◆ PROBLEM DESCRIPTION ◆
The exercise calls for the lines from the one containing "This screenshot has" to the end of the data below to be output exactly, pictures excluded.

◆ EXERCISE MATERIALS ◆
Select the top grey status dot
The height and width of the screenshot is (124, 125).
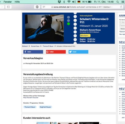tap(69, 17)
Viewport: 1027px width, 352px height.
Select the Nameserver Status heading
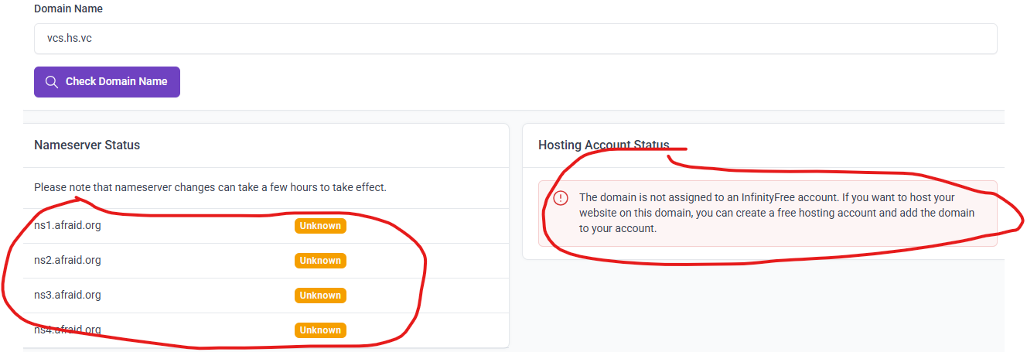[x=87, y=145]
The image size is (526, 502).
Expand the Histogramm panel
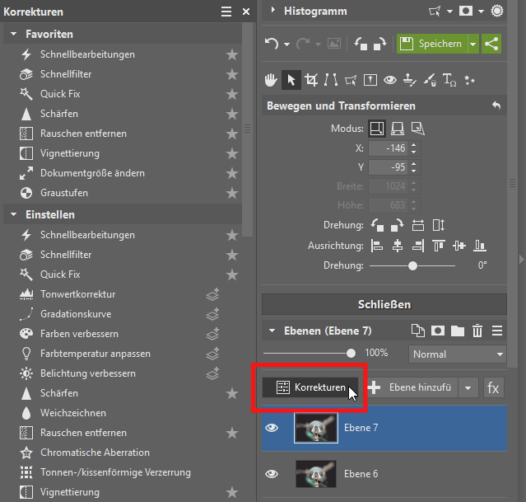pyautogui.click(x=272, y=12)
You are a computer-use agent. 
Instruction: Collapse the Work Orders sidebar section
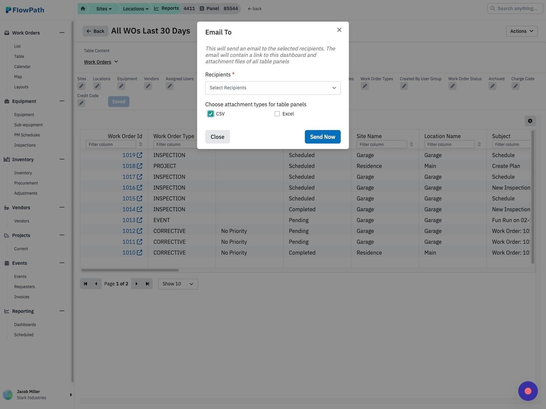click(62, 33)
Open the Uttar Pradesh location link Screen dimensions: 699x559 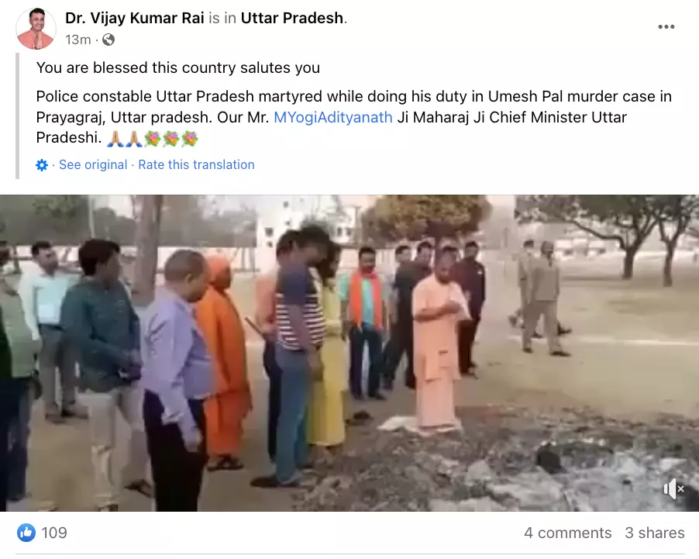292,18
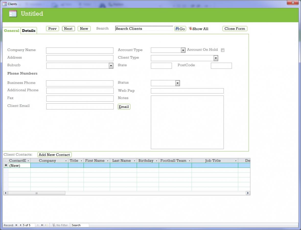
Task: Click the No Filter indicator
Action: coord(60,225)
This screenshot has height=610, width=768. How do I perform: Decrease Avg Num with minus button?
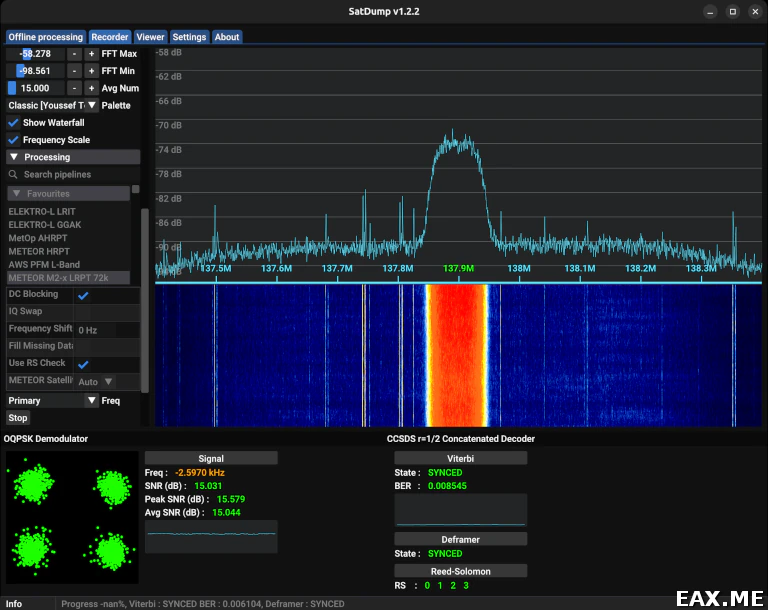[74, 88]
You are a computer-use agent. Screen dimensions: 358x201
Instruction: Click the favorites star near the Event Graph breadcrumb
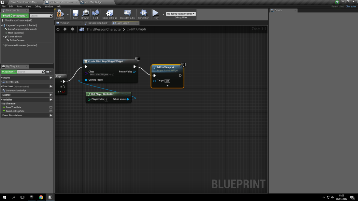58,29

◆ RESULT ◆
This screenshot has height=610, width=768. How do I perform: Decrease Avg Num with minus button?
[74, 88]
You are a computer-use agent. Screen dimensions: 358x201
Instruction: Click the favorites star near the Event Graph breadcrumb
58,29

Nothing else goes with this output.